Stored data entries
◇ ◇ ◇ ◇ ◇ ◇ ◇
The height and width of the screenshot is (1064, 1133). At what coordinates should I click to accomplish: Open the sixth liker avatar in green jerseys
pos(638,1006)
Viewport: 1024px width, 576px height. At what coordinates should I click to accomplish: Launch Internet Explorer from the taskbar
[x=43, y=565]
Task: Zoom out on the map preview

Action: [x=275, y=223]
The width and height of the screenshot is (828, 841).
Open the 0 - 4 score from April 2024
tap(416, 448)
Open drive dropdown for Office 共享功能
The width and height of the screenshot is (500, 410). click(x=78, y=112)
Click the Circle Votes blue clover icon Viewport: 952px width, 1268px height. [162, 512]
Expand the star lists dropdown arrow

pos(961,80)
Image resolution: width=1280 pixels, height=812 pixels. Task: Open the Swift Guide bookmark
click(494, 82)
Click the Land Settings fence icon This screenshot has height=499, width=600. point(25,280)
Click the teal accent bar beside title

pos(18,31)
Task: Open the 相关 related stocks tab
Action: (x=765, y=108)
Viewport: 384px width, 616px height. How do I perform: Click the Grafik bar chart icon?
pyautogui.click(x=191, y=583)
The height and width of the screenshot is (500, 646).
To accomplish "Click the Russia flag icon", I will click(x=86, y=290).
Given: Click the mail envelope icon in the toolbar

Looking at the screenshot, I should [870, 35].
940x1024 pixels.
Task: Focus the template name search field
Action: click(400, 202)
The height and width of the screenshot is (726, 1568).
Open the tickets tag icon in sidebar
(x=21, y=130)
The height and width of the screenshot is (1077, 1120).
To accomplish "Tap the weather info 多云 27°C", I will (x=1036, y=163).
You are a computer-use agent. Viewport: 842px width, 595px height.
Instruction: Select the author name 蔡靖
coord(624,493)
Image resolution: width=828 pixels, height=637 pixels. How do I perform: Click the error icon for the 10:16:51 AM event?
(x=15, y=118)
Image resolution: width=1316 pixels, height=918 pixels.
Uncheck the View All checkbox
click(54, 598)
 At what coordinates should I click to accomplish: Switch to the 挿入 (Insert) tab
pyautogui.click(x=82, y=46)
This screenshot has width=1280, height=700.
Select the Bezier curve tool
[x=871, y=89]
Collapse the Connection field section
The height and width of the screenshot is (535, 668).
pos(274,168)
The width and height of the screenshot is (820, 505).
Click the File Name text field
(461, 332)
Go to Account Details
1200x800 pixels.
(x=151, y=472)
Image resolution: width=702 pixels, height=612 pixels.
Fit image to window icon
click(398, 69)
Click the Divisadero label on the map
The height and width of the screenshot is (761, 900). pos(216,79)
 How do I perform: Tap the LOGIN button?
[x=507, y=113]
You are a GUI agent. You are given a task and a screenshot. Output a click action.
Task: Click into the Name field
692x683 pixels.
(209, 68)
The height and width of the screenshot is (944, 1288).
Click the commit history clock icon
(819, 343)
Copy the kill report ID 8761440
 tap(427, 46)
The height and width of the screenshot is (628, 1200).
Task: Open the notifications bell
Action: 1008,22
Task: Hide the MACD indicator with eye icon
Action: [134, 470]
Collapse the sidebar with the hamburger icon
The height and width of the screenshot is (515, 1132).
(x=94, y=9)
◇ ◇ ◇ ◇ ◇ ◇ ◇
(EXERCISE BRIEF):
For this exercise, copy every line of the data that holds "agent".

(WRITTEN REPLY):
You are a computer-use agent. Viewport: 842px width, 595px height.
You are a GUI agent. You are given a task and a screenshot. Output a click action.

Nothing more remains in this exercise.